Last Updated: 16 Nov, 2020

Maximum subarray sum after K concatenation

Moderate
Asked in company
Adobe

Problem statement

You have been given a vector/list 'ARR' consisting of ‘N’ integers. You are also given a positive integer ‘K’.

Let’s define a vector/list 'CONCAT' of size 'N * K' formed by concatenating 'ARR' ‘K’ times. For example, if 'ARR' = [0, -1, 2] and 'K' = 3, then 'CONCAT' is given by [0, -1, 2, 0, -1, 2, 0, -1, 2].

Your task is to find the maximum possible sum of any non-empty subarray (contagious) of 'CONCAT'.

Input Format:
The first line of input contains an integer 'T' representing the number of test cases or queries to be processed. Then the test case follows.

The first line of each test case contains two single space-separated integers ‘N’ and ‘K’ representing the size of the vector/list and the given integer, respectively.

The second line of each test case contains ‘N’ single space-separated integers representing the vector elements.
Output Format :
For each test case, print an integer denoting the maximum possible subarray sum of 'CONCAT'.

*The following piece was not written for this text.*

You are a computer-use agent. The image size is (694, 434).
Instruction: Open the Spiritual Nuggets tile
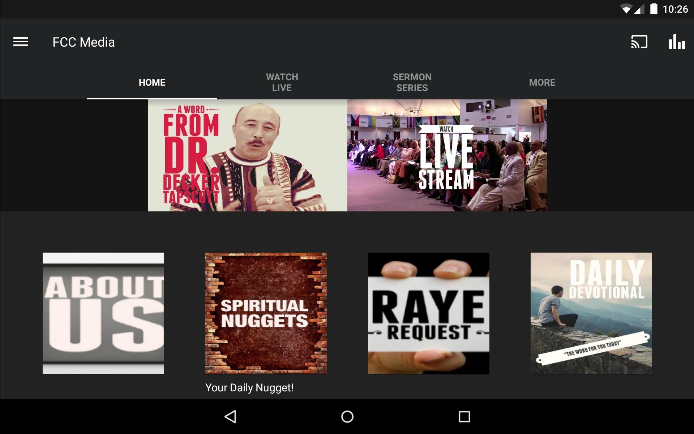click(x=266, y=313)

Print the output of each test case in a separate line.
Note :
You do not need to print anything; it has already been taken care of. Just implement the function.
Constraints:
1 <= T <= 100
1 <= N <= 10^4
1 <= K <= 10^4    
-10^5 <= ARR[i] <= 10^5

Time Limit: 1sec

Approaches

01 Approach

The main observation here is that the optimal subarray will have no prefix with negative sum. This is because we can remove the prefix with a negative sum from our optimal subarray and hence it will only increase our subarray sum/answer.

 

Please note, we don’t need to construct a new vector ‘CONCAT’. Since we are concatenating the given vector ‘K’ times so, ‘CONCAT[i] = ARR[i%N]’. We use this fact to solve the problem without using additional space.

 

The algorithm will be -

  1. We will loop from 0 to ‘N * K’ (loop variable ‘i’).
  2. We initialize ‘CUR_SUM’ (to store sum of prefix elements) to 0 and ‘MAX_SUM’ (to store maximum subarray sum) to the minimum possible value.
  3. For each iteration, we will-
    1. Add ‘ARR[i % N]’ to ‘CUR_SUM’’.
    2. Update ‘MAX_SUM’ if it’s value is less than ‘CUR_SUM’’.
    3. If ‘CUR_SUM’’ becomes negative, we will reset it to 0.
  4. Finally, we return ‘MAX_SUM’ as our answer.

02 Approach

Since ‘CONCAT’ is formed by concatenating ‘ARR’ ‘K’ times, we can break this problem into different cases to avoid redundant iterations and computations. 

 

All the cases are-

  1. If K = 1-
    1. We simply apply Kadane’s algorithm and return the maximum sum.
  2. Else, we find the sum of elements (‘ARR_SUM'). Now there are two cases-
    1. If 'ARR_SUM' <= 0
      1. Then, we will find the maximum subarray sum for ‘K’ = 2 irrespective of value of ‘K’ and return it as answer.
      2. This is because the maximum subarray can’t contain complete ‘ARR’. If we include the complete vector, then it will only decrease the subarray sum due to the negative total.
    2. If 'ARR_SUM' > 0
      1. Then, we will find the maximum subarray sum for K = 2 and we return ‘MAX_SUBARRAY_SUM’ plus (K-2) times ‘ARR_SUM' as the answer.
      2. This is because ‘ARR_SUM' is greater than 0, including it ‘K-2’ times will only increase the subarray sum.